MATERIAL FOR THIS TASK: Begin

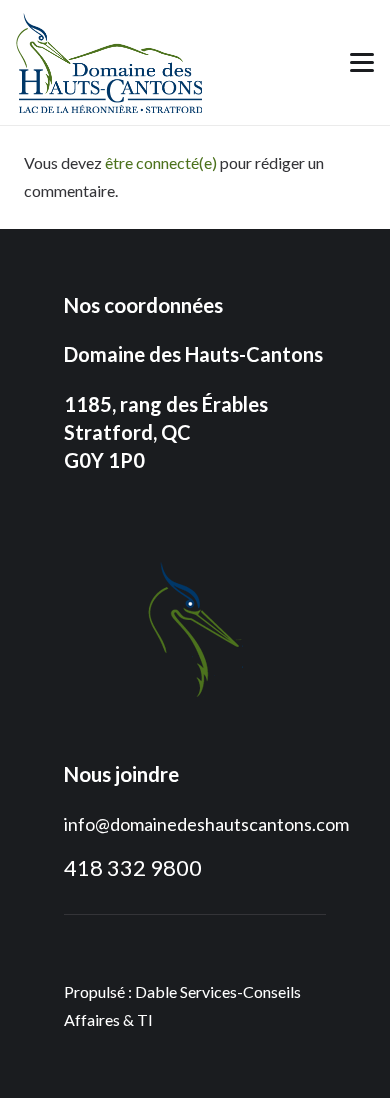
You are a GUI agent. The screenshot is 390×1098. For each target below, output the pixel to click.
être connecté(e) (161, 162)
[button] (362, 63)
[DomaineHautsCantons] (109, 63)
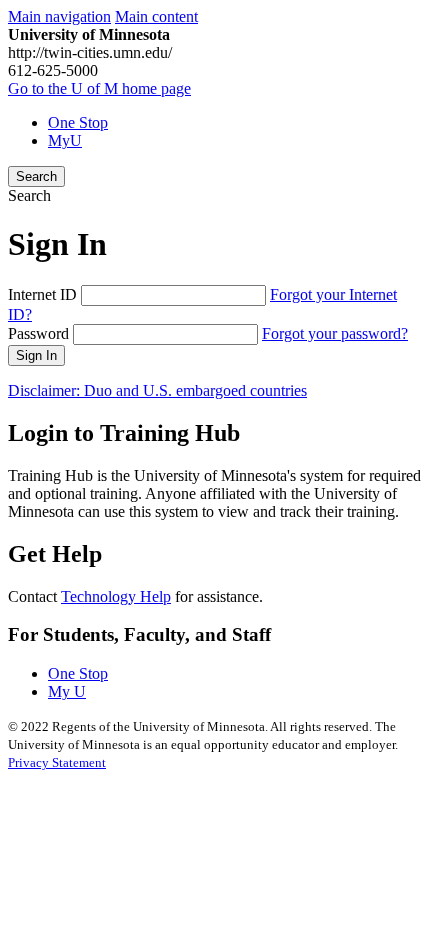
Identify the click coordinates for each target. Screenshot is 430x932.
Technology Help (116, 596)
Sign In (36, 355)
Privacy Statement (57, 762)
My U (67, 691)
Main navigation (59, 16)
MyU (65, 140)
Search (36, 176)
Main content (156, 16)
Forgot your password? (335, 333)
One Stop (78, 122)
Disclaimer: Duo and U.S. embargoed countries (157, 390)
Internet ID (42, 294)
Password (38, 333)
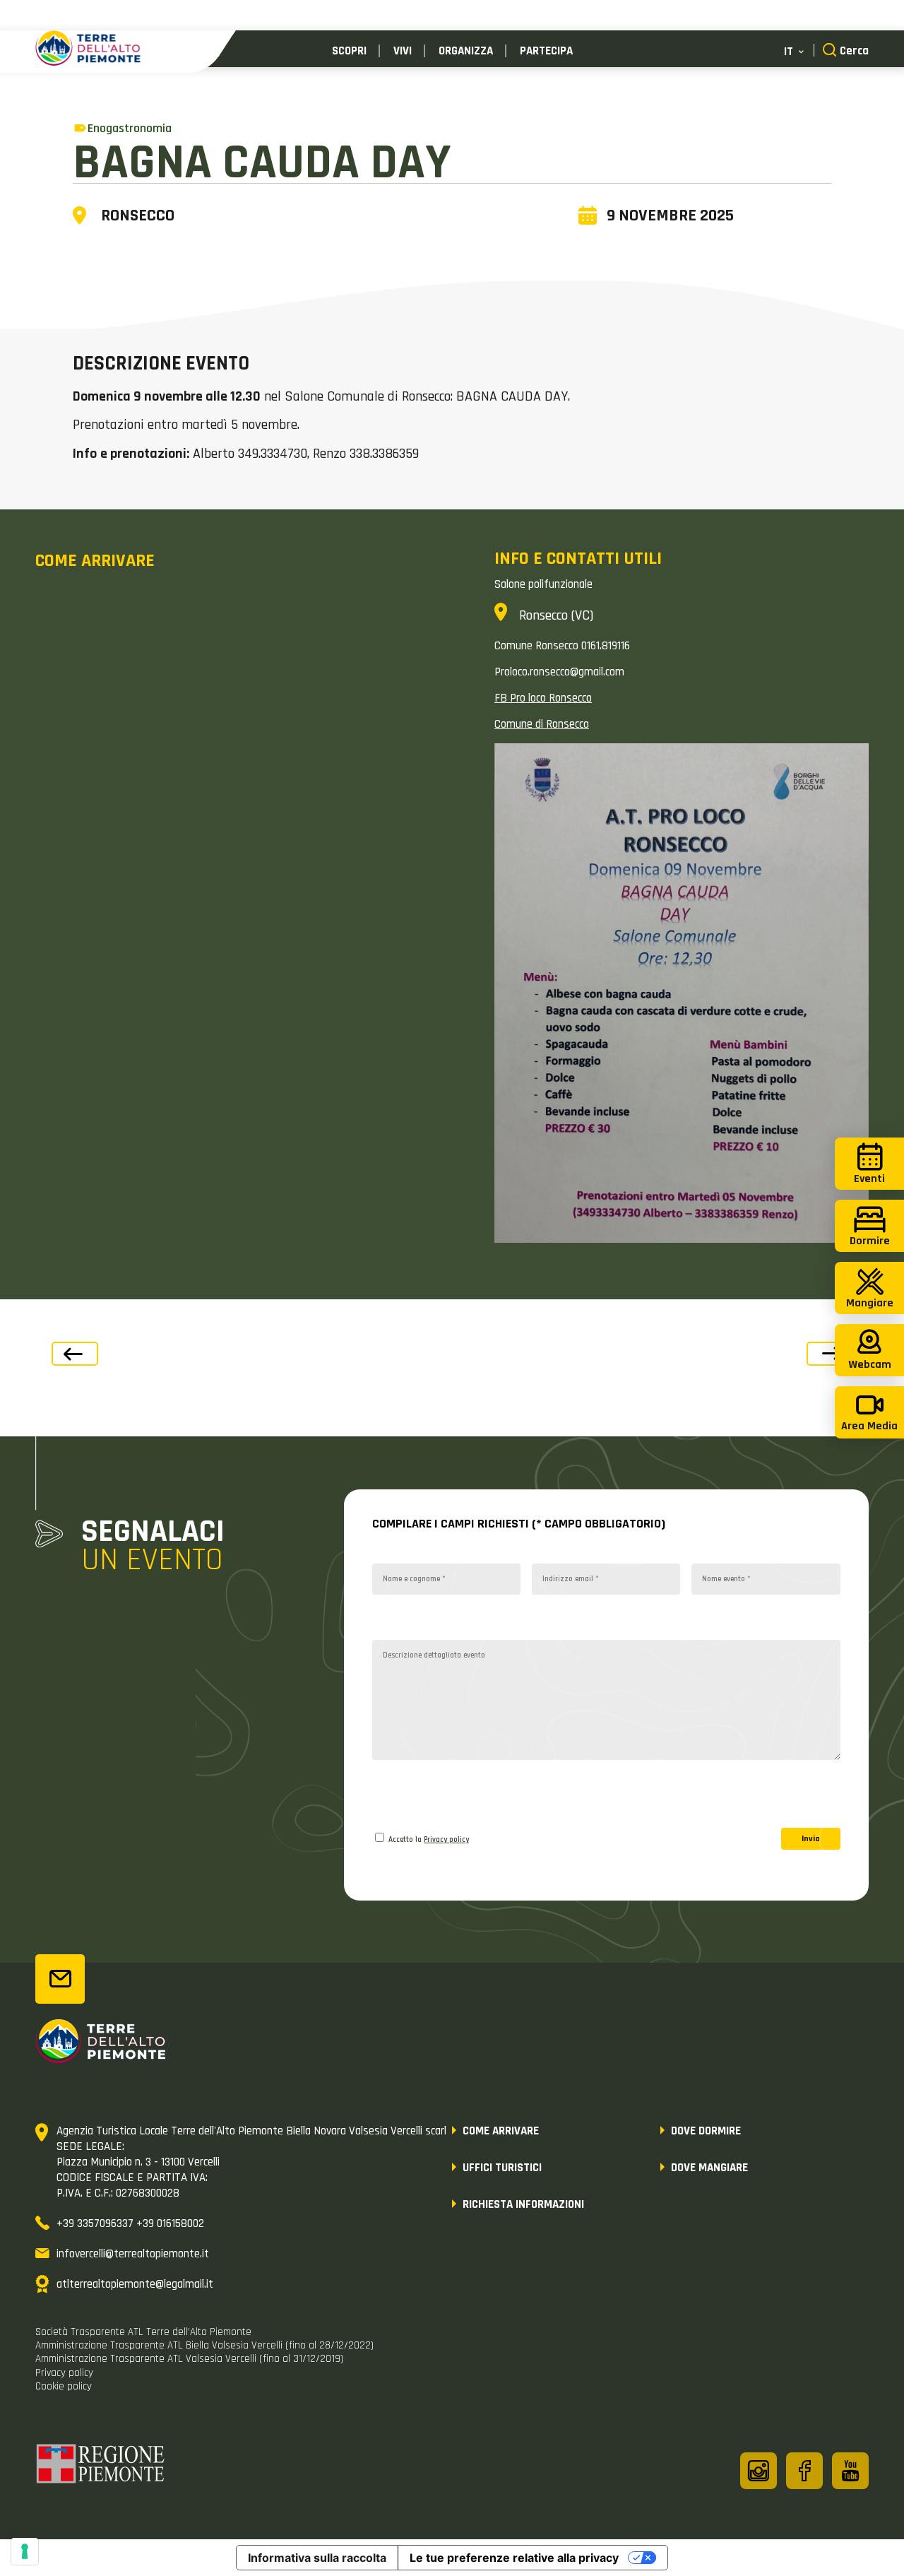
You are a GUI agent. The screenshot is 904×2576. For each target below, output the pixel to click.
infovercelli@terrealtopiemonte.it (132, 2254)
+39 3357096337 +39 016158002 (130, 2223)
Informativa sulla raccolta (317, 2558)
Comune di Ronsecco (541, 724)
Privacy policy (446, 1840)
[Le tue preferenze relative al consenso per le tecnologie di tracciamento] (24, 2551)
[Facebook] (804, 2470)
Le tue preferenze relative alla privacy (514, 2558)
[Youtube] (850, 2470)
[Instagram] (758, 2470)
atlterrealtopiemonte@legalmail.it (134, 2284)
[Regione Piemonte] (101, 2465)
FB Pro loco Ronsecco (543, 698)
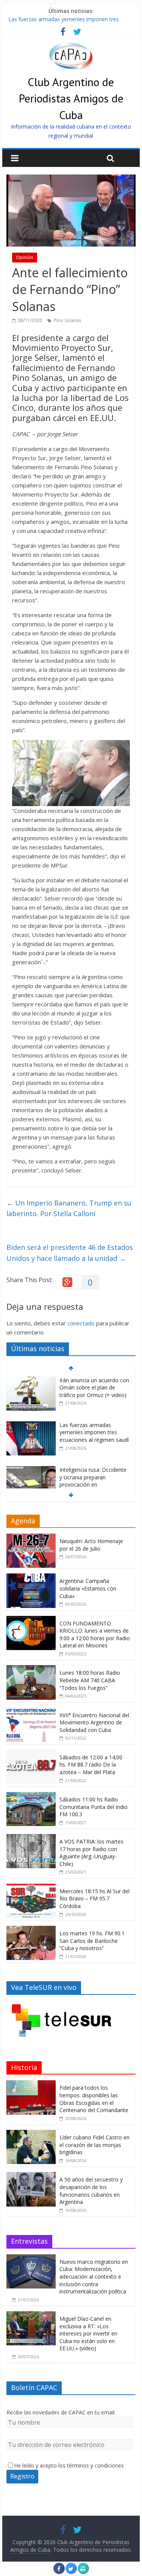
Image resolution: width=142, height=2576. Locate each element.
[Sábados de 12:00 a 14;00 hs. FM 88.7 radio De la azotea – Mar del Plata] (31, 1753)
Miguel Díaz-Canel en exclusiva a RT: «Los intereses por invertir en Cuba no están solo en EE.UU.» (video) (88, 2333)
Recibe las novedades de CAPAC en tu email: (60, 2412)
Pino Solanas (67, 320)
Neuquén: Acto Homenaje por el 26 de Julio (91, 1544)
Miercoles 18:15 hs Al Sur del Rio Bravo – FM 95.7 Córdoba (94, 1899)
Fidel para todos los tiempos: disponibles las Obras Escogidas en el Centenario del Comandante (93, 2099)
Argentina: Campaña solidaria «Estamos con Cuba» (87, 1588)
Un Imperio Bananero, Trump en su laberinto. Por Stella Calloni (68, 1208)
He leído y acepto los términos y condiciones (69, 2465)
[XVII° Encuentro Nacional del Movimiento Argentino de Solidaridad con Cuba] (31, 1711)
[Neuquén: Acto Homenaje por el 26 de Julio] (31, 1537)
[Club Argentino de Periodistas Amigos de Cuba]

MATERIAL FOR THIS TASK: End

YOUR INSTRUCTIONS
Proceeding from the line containing "[Sábados de 12:00" through the line containing "Fidel para todos", transcribe the lines above exactly, both end lines included.

OUTPUT OF THE TASK
[Sábados de 12:00 a 14;00 hs. FM 88.7 radio De la azotea – Mar del Plata] (31, 1753)
Miguel Díaz-Canel en exclusiva a RT: «Los intereses por invertir en Cuba no están solo en EE.UU.» (video) (88, 2333)
Recibe las novedades de CAPAC en tu email: (60, 2412)
Pino Solanas (67, 320)
Neuquén: Acto Homenaje por el 26 de Julio (91, 1544)
Miercoles 18:15 hs Al Sur del Rio Bravo – FM 95.7 Córdoba (94, 1899)
Fidel para todos los tiempos: disponibles las Obras Escogidas en el Centenario del Comandante (93, 2099)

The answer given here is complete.